Neuraminidase cleaves sialic acid residues on the cellular receptor that bind the newly formed virions to the cell and to one another, enabling infection to spread to new host cells and ongoing infection to be established. The neuraminidase inhibitors mimic neuraminidase's natural substrate and bind to the active site, preventing the enzyme from cleaving host-cell receptors, thereby preventing infection of new host cells and halting the spread of infection. The two licensed neuraminidase inhibitors, zanamivir (Relenza) and oseltamivir (Tamiflu), have very little toxicity and are effective against all neuraminidase subtypes and, therefore, against all strains of influenza virus.

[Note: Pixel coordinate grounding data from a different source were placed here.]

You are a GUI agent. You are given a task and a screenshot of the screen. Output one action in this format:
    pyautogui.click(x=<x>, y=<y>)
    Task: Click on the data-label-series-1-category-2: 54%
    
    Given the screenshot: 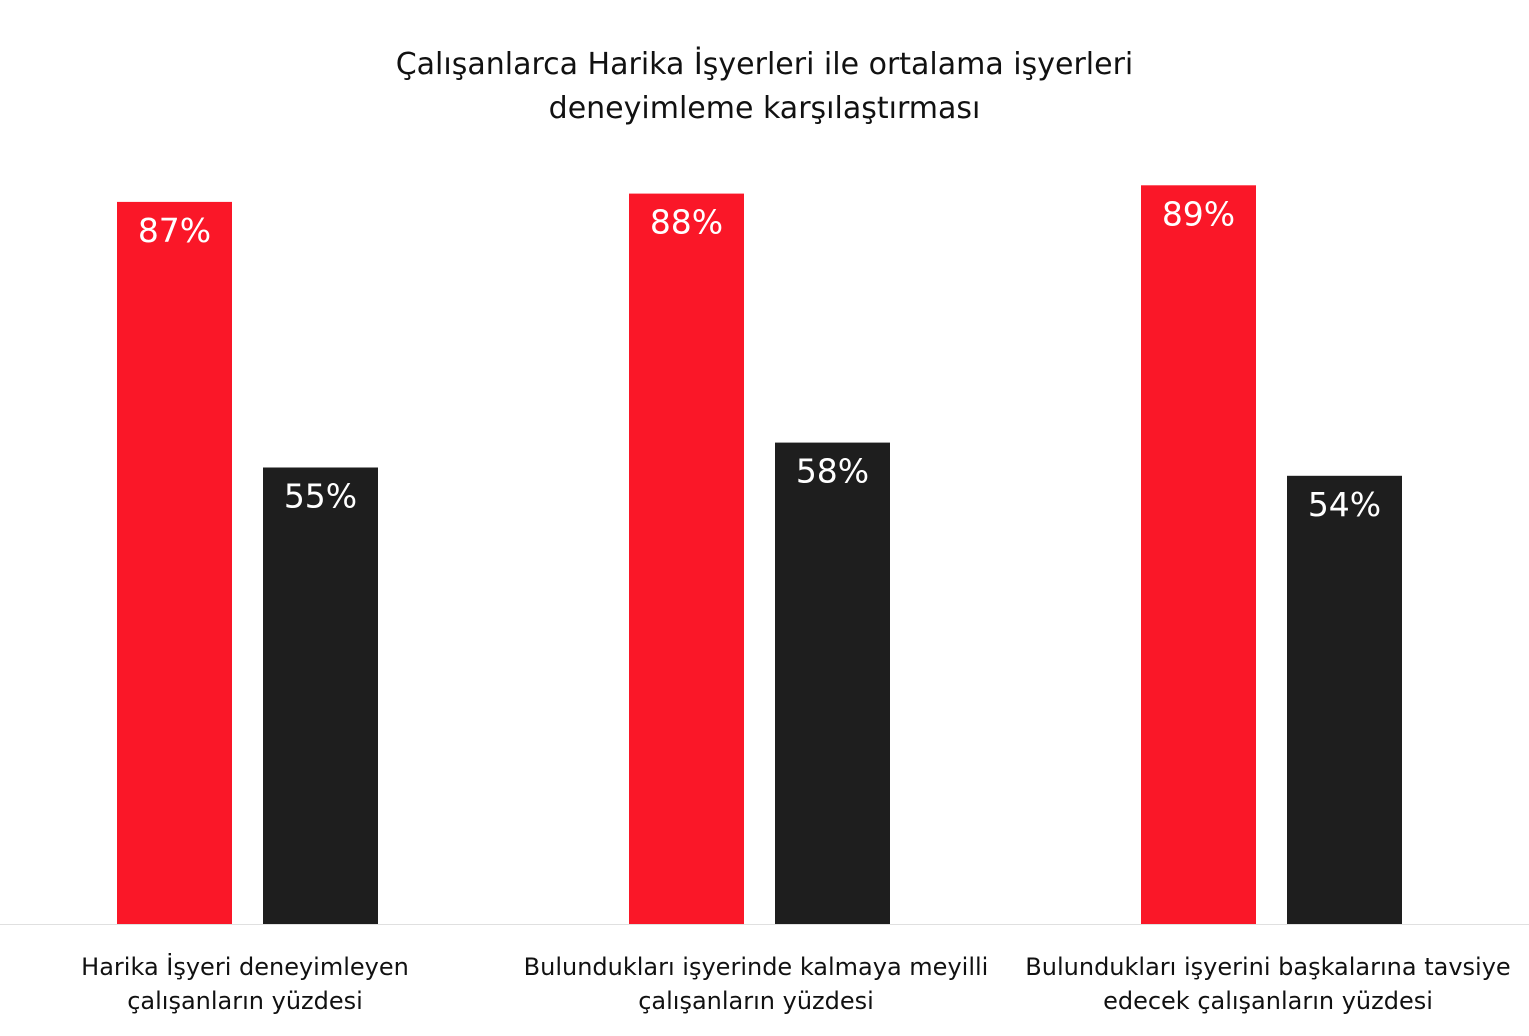 What is the action you would take?
    pyautogui.click(x=1344, y=504)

But the possibility of widespread oseltamivir resistance has been a concern for several years. Structural analysis of the influenza neuraminidase predicted that resistance to oseltamivir would be feasible — and more likely to arise than resistance to zanamivir.1 Although the concern was focused on the emergence of resistance under the selective pressure of drug treatment, the same principles apply to natural variants: mutations could arise that would inhibit oseltamivir's action while leaving viral fitness and zanamivir activity unaffected. These predictions were borne out by clinical data during the past several years, as resistance to oseltamivir in influenza A isolates from treated patients, especially children, has grown more common. However, some complacency about the clinical significance of neuraminidase-inhibitor–resistant influenza was based on the belief that such viruses would be less infectious and less transmissible in humans. Clearly, this complacency was not warranted. H1N1 influenza viruses containing a mutation conferring resistance to oseltamivir — one of the most common resistance mutations seen in treated patients since 2004 — have now circled the globe.

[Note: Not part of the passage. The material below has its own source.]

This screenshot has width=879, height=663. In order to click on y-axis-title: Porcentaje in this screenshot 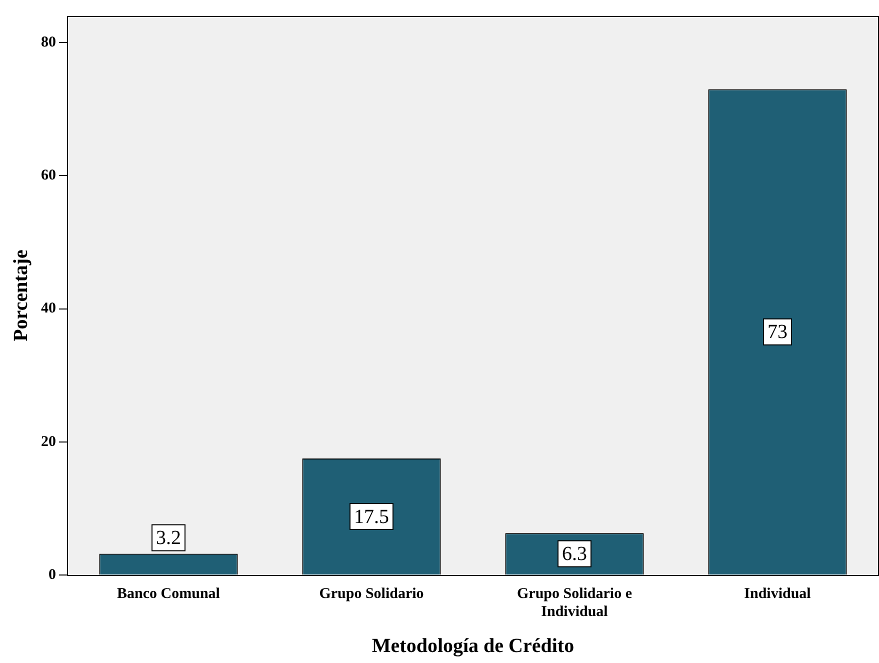, I will do `click(21, 296)`.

A Multidrug Strategy for the Future
Over time, influenza viruses will probably develop resistance to any single antiviral agent. Treatment with several compounds that act at different stages of the viral life cycle would be more effective and make it less likely that any single mutation could confer resistance. This strategy may become feasible as new agents, such as the following, become available1:
Intravenous zanamivir: A therapy for patients hospitalized with severe influenza and for those in whom neither oral nor inhaled routes are an option
Peramivir: An as-yet-unlicensed neuraminidase inhibitor that is being developed in intravenous and intramuscular formulations
Long-acting inhaled neuraminidase inhibitors: A therapy based on the enhanced potency of dimeric derivatives of zanamivir that will probably be available in the next few years; administration may be possible in a single dose for treatment or once a week for prophylaxis
Fludase (DAS181): A sialidase fusion construct that cleaves the sialic acid receptors that influenza viruses use for attachment, removing influenza receptors from the airway epithelium and preventing infection of lung cells
Cyanovirin-N: A hemagglutinin inhibitor that may block viral entry
Short interfering RNAs: A therapy that may hold promise for influenza
T-705: A substituted pyrazine compound that is active against neuraminidase-inhibitor–resistant and amantadine-resistant viruses and that probably inhibits the RNA polymerase
The recent discovery of the active site of a key endonuclease activity in the PA subunit of the influenza polymerase molecule could lead to a new class of drugs targeting the essential polymerase function of "cap-snatching."5 Other promising antiviral avenues under investigation include signal transduction inhibitors, interferon inducers, and molecules targeting the interaction between the influenza NS1A protein and the 30-kD subunit of cleavage and polyadenylation specificity factor.